La Roumanie a ainsi officialisé la candidature de Dacian Ciolos, ancien premier ministre et ancien commissaire européen à l’Agriculture et au Développement rural, pour le mandat 2027-2030. Dacian Ciolos a entamé une tournée diplomatique sur le continent africain, dans l’objectif de rallier les soutiens des États membres dont les voix seront déterminantes lors du scrutin.

Coumba Bâ, la candidature mauritanienne

La Mauritanie a officiellement annoncé, le 17 avril 2026, la candidature de la docteure Coumba Bâ au poste de secrétaire générale de l’OIF. Actuellement ministre-conseillère à la présidence de la République et envoyée spéciale auprès de l’OIF depuis 2024, elle est présentée par Nouakchott comme une candidate d’expérience pour diriger l’organisation. Sa candidature bénéficie du soutien du président mauritanien Mohamed Ould Ghazouani et aurait été évoquée lors de discussions diplomatiques à Paris, Brazzaville et Malabo. La candidature mauritanienne peut être lue comme une tentative de repositionnement de l’Afrique de l’Ouest et du monde arabe francophone dans les équilibres internes de l’organisation.

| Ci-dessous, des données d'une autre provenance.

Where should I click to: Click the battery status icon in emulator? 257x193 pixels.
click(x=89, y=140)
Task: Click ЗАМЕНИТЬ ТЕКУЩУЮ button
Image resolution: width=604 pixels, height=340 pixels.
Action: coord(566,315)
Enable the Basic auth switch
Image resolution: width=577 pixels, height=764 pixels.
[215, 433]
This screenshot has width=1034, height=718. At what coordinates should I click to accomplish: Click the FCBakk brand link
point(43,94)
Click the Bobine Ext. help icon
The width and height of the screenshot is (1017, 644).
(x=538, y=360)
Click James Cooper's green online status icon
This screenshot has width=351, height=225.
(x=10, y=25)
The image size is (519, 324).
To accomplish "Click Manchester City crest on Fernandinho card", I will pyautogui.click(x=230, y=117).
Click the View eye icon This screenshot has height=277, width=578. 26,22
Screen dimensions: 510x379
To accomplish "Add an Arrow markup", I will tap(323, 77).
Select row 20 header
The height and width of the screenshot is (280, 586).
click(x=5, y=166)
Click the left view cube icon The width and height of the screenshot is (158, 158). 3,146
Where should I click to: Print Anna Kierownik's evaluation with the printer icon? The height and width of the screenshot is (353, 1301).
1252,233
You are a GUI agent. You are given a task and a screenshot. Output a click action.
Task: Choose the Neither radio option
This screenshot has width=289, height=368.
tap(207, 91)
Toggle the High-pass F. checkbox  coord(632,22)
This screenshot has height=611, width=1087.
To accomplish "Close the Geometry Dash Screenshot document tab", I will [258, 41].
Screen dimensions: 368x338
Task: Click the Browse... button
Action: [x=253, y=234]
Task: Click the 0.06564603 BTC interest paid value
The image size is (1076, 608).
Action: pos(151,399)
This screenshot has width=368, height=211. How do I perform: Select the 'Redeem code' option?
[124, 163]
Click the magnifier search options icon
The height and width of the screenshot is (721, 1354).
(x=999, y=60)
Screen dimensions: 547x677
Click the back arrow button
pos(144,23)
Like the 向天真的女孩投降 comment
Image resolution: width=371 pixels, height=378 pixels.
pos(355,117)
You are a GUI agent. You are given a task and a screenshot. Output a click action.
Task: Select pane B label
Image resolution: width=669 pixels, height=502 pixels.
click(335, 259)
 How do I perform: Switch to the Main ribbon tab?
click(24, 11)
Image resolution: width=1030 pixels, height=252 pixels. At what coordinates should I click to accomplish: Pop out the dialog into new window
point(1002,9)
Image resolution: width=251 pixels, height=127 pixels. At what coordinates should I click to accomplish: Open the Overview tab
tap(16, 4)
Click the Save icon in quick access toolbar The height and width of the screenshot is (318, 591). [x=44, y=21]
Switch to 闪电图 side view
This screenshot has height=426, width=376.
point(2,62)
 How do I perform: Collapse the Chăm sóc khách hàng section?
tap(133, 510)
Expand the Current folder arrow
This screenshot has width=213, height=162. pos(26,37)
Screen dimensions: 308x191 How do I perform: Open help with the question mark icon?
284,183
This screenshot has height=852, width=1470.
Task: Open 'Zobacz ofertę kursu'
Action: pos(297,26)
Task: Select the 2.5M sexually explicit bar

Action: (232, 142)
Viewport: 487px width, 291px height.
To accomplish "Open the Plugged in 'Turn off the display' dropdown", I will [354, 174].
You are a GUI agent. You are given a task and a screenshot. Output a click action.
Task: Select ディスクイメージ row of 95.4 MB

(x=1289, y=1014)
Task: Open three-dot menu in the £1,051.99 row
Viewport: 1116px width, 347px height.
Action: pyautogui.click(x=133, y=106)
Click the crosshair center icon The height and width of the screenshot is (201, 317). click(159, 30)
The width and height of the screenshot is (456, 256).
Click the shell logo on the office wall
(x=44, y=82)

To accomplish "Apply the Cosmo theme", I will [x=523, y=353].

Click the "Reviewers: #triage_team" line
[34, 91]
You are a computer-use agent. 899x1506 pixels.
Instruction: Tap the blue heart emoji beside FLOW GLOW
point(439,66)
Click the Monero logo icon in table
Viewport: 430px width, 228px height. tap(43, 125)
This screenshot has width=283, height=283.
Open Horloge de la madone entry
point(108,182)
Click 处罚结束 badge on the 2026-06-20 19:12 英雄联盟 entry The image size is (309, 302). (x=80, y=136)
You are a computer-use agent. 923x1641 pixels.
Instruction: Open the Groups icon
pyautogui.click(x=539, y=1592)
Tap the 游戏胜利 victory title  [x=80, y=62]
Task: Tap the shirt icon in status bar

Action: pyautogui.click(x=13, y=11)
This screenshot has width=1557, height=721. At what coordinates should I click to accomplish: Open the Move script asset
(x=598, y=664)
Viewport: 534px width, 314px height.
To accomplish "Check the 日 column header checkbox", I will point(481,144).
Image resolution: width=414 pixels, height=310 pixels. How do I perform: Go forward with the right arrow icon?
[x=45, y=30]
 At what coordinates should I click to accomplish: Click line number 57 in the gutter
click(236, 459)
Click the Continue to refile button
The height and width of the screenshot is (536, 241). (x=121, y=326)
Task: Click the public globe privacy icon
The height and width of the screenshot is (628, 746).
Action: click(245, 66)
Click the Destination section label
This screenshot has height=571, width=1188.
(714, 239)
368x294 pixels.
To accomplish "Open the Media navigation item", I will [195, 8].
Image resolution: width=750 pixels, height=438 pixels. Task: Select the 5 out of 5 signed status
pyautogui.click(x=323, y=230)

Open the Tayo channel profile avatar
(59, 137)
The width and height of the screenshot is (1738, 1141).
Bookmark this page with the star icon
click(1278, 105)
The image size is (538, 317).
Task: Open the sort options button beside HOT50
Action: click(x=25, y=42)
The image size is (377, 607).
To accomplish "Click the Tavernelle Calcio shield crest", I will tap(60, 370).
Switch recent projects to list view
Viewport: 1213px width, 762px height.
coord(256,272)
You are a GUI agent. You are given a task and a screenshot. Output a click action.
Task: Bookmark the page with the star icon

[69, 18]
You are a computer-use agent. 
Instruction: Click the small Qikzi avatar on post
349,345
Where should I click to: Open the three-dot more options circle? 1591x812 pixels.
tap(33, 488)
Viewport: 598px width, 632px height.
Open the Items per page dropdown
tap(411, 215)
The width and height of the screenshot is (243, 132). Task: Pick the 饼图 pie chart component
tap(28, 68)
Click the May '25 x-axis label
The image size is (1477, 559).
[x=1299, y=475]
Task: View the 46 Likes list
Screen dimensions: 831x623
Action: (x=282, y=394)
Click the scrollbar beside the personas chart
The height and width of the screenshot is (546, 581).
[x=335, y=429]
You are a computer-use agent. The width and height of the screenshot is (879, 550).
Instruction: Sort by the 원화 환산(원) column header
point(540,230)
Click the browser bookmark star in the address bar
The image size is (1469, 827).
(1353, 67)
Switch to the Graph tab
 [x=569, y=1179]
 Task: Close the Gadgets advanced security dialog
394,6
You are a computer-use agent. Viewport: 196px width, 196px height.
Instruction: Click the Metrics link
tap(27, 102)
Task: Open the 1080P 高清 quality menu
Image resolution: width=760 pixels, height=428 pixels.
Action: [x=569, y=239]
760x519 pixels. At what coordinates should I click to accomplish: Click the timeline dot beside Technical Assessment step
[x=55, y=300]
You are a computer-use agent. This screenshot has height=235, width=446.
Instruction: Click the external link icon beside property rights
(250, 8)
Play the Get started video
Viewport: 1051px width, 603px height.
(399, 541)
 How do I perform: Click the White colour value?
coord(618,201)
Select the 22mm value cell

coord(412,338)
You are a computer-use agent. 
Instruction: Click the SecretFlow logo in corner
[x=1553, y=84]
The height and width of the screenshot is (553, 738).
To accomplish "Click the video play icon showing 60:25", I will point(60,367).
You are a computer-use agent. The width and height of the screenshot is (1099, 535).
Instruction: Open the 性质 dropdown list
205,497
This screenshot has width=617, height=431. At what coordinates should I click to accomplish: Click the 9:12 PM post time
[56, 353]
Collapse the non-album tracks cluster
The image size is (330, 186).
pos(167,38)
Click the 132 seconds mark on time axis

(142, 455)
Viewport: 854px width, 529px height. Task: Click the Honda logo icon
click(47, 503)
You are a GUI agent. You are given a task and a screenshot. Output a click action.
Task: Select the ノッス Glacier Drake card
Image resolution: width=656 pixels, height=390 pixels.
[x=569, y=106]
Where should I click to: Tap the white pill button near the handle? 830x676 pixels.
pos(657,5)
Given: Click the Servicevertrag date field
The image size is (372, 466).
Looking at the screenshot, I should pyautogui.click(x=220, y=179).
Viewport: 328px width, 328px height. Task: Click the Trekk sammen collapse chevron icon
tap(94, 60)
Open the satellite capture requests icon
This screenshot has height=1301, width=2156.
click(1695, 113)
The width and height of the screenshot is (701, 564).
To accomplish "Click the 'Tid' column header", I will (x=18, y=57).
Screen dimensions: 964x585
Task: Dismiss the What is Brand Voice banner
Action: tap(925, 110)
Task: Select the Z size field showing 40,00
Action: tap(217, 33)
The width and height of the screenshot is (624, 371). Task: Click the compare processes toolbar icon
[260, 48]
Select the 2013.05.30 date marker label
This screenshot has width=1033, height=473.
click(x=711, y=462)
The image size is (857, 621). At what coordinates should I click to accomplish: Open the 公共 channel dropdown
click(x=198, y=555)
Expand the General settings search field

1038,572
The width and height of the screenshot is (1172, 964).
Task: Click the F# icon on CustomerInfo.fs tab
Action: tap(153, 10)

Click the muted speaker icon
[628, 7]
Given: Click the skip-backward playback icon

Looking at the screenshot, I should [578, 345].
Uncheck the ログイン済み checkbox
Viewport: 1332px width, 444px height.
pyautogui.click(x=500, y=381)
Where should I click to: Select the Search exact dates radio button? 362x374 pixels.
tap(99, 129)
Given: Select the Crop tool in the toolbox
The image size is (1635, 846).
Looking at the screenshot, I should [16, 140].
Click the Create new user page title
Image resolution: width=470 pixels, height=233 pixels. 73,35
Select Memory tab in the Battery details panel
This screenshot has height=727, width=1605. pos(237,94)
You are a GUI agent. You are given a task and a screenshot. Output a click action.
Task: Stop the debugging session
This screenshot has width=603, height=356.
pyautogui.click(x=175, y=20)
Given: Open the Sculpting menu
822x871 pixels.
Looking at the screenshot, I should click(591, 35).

Roll Stéphane Ngomat, le pari gabonais

Après le Rwanda, la RDC, la Mauritanie et la Roumanie, le Gabon s’est lancé à son tour à la conquête de l’OIF avec la candidature du diplomate Roll Stéphane Ngomat, dont le profil a été construit à la croisée des dynamiques africaines et des cadres multilatéraux.

Son passage au sein de l’Union africaine lui a permis d’aborder des dossiers liés à la gouvernance, à la prévention des conflits et à la réforme des secteurs de sécurité. Il met en avant une approche axée sur la connexion entre acteurs publics et privés dans des secteurs comme l’énergie, les infrastructures, l’agriculture et le numérique.

Un enjeu financier et institutionnel de taille

Le poste de secrétaire général de la Francophonie est un poste dont le titulaire représente les plus importants joueurs francophones de la planète, avec un budget d’environ 116 millions de dollars en 2026. Le Canada a versé 43 millions à l’OIF en 2025-2026, ce qui en fait le deuxième plus grand contributeur après la France. L’élection se tiendra en novembre à l’occasion du 50e Sommet de la Francophonie à Phnom Penh, au Cambodge. Cette décision est traditionnellement prise par consensus, c’est-à-dire que l’on vise à obtenir l’accord général des pays membres plutôt qu’une simple majorité.

Avec trois candidatures issues d’Afrique subsaharienne sur cinq, la course à la tête de l’OIF illustre la recomposition des rapports de force au sein d’une organisation dont le centre de gravité démographique se déplace vers le continent africain. Les semaines à venir verront s’intensifier les tractations diplomatiques entre les 93 États et gouvernements membres de l’organisation.